N‐methyl‐d‐aspartate (NMDA) receptor ion channel antagonists have been reported to cause pronounced increases in cerebral glucose metabolism (CMR_glc) and transient reversible vacuolation within pyramidal cortical neurones. The present studies examined in rats the effects of the NMDA receptor antagonist, L‐687,414 (R‐(+)‐cis‐4‐methyl‐3‐amino‐l‐hydroxypyrolid‐2‐one; (+)‐cis‐4‐methyl‐HA‐966) on regional CMR_glc and cortical neuronal morphology.
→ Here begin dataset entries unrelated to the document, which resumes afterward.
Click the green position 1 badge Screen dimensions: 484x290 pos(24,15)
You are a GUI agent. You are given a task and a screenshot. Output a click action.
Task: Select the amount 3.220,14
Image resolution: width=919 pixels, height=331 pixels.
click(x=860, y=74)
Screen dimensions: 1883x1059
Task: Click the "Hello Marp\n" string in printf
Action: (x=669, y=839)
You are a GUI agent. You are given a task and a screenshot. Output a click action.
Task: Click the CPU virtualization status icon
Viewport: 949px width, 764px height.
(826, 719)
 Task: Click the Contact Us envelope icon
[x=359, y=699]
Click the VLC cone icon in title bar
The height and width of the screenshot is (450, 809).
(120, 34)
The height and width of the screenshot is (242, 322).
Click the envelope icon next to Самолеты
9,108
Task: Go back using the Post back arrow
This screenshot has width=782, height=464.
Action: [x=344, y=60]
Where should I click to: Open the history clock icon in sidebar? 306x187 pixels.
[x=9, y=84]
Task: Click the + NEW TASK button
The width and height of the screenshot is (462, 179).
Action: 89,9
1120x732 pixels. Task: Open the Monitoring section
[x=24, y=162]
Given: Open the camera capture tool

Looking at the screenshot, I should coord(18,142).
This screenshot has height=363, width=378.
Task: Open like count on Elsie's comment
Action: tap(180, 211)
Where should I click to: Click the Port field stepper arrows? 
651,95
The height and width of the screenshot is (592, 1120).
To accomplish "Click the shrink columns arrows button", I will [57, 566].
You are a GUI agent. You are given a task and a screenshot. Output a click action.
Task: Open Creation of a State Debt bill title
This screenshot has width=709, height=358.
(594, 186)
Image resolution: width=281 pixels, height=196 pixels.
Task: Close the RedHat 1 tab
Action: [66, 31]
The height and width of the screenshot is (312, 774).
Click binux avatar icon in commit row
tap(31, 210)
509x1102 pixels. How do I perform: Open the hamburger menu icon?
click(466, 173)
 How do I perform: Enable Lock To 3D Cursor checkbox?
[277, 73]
L‐687,414 was given as a steady state intravenous infusion for 4 h in a neuroprotective dose regime of 17.5 mg free base kg⁻¹ bolus followed by 225 μg kg⁻¹ min⁻¹ (n = 8) or at the higher dose rate of 35 mg kg⁻¹ bolus followed by 440 μg kg⁻¹ min⁻¹ (n = 10). Data were compared to a parallel series of experiments in rats given the NMDA receptor ion channel antagonist, dizocilpine for 4 h in the optimum intravenous neuroprotective dose‐regime of 0.12 mg kg⁻¹ bolus followed by 1.8 μg kg⁻¹ min⁻¹ (n = 8) or at the higher dose rate of 0.4 mg kg⁻¹ bolus followed by 6 μg kg⁻¹ min⁻¹ (n = 4; morphology only studied). A saline‐infused group of rats (n = 8) were used as controls. CMR_glc was studied by use of [¹⁴C]‐2‐deoxyglucose and autoradiography (n = 4 each group) whilst plasma drug levels were in a steady state during the final 45 min of the 4 h drug infusion. Effects on cortical neuronal morphology were assessed at the end of the 4 h infusion period using light microscopic techniques (n = 4–6 each group). The results showed a selective activation of limbic CMR_glc by dizocilpine at optimal neuroprotective dose levels and showed that this dose was at the threshold for the neuronal vacuolation response as 1 of 4 rats showed morphological changes in the pyramidal neurones in the posterior cingulate and retrosplenial cortices. At the higher dose rate of dizocilpine, all 4 animals showed extensive morphological changes in these cortical neurones. In contrast, L‐687,414 did not increase limbic CMR_glc nor evoke vacuolation when given in the neuroprotective dose‐regime or at the higher dosage rate. The findings of the present study suggest that neuroprotection mediated through the NMDA receptor complex can be achieved without changes in CMR_glc or cortical neuronal morphology by antagonism at the glycine modulatory site.